= Lindy Goetz =

American music manager

Lindy David Goetz (born December 5, 1947) is notable as the longtime manager of the Red Hot Chili Peppers.

==History==

Lindy Goetz was a promotion person for record companies, who later became a talent manager in the Los Angeles area. In 1972, Goetz, then a promotion person at MCA Records, was instrumental in forming the Stone Canyon Band for Ricky Nelson, within days after Nelson's original band members had resigned. Goetz had also managed the Ohio Players, during his time as a promotion person with Mercury Records.

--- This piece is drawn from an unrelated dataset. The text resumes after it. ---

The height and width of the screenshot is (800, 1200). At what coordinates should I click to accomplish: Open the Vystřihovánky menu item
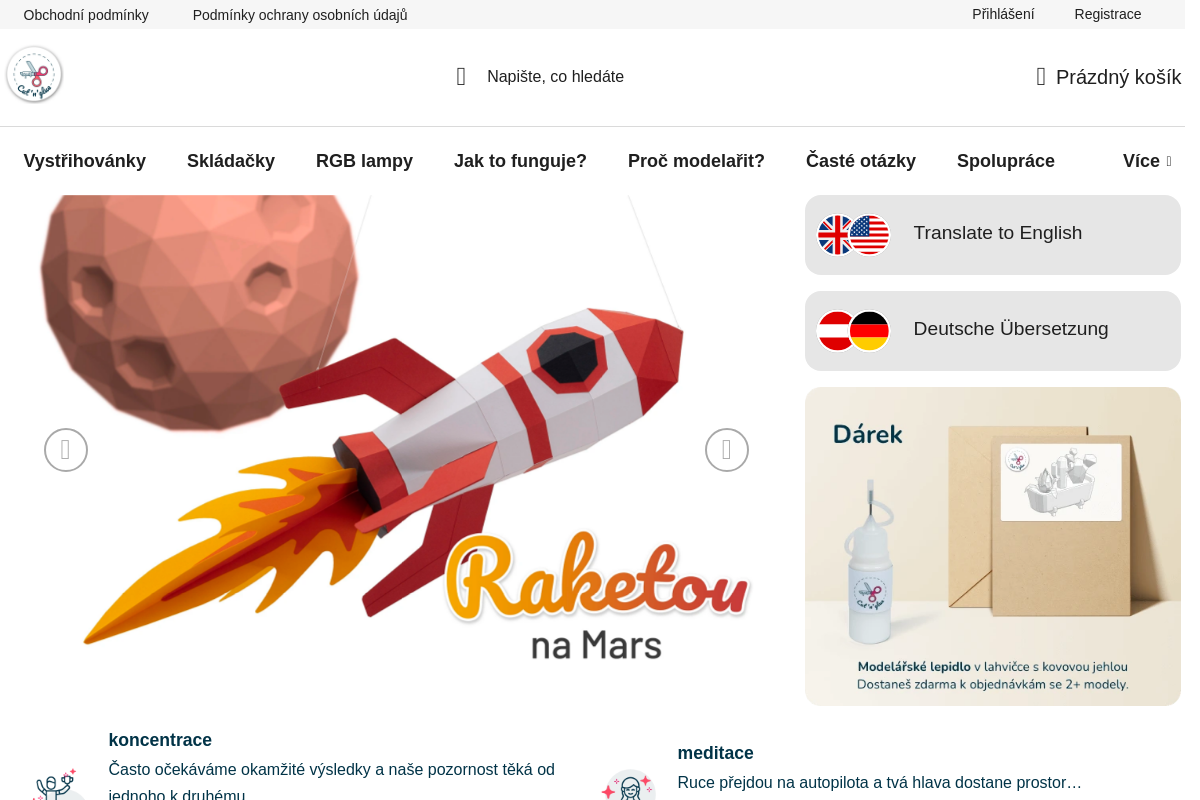(85, 161)
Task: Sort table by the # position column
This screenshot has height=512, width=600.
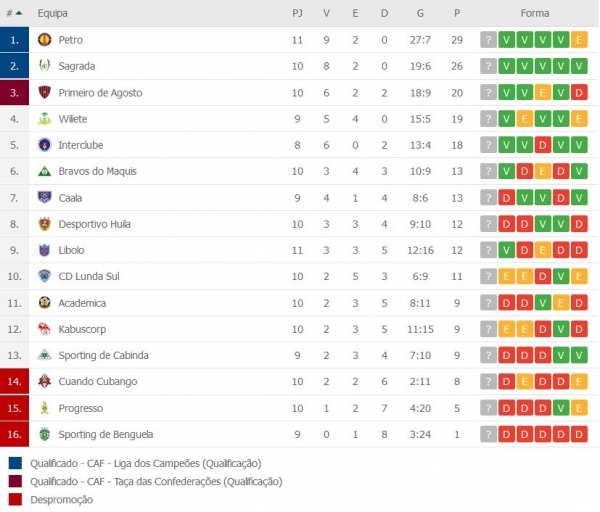Action: [x=14, y=13]
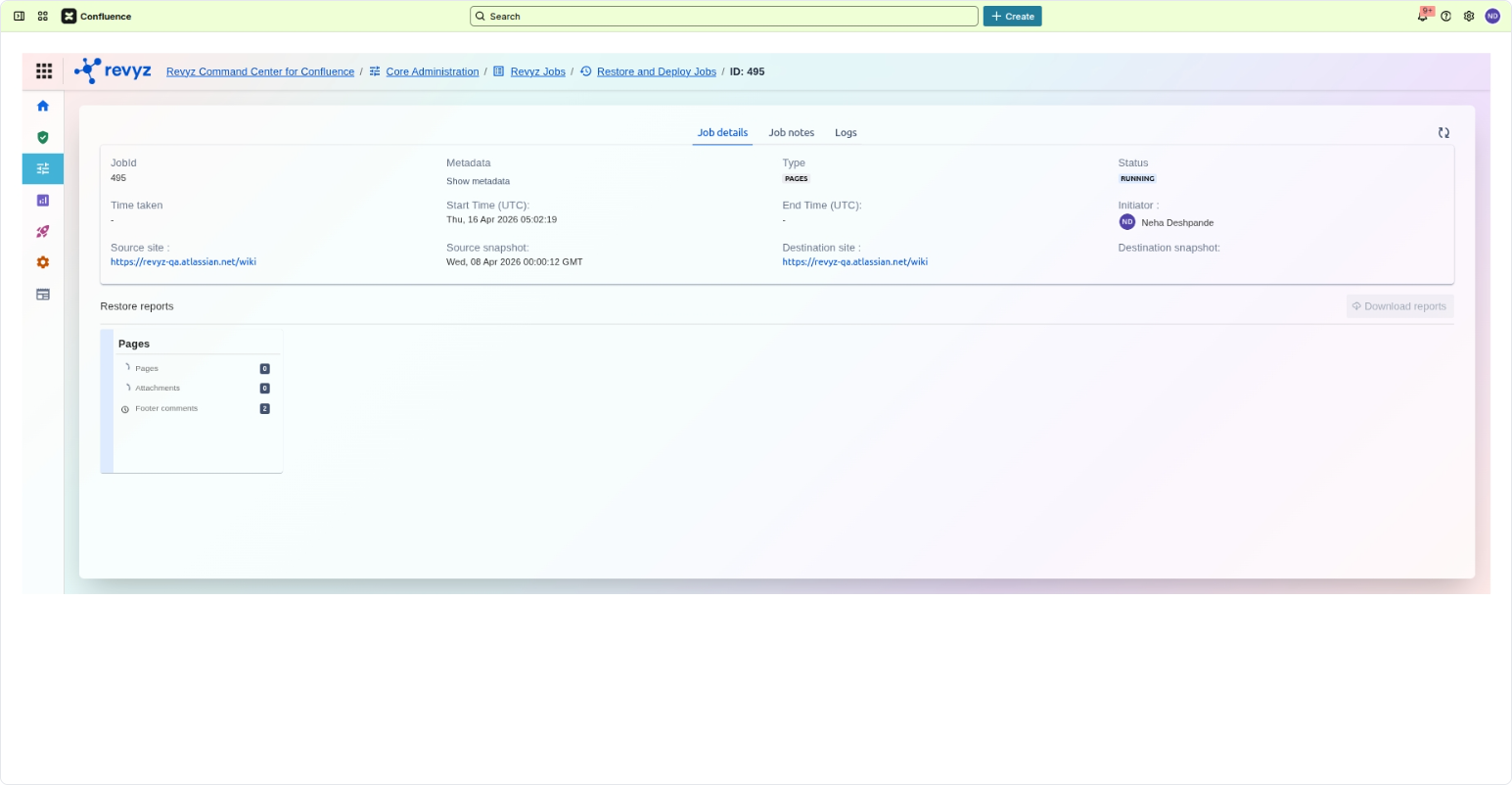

As an existing talent manager in the Los Angeles area, Goetz first heard the Red Hot Chili Peppers in 1983, playing at the Kit Kat Club, a burlesque bar owned by Eddie Nash. Band members Anthony Kiedis and Flea thereafter visited Goetz' offices and proposed that he manage the group, which he agreed to do. Goetz thereafter negotiated a seven-album contract for the band with EMI Records. Goetz was also instrumental in negotiations when the band wished to change record labels, ultimately moving to Warner Bros. Records in 1990. Goetz remained as manager of the band until 1998, when he chose to leave music management and retire to Ojai, California. His consistent loyalty to the band is considered to have been instrumental to its success.

In 1995, Goetz was the executive producer of Working Class Hero: A Tribute to John Lennon, featuring various Alternative rock and mainstream rock acts performing Lennon songs.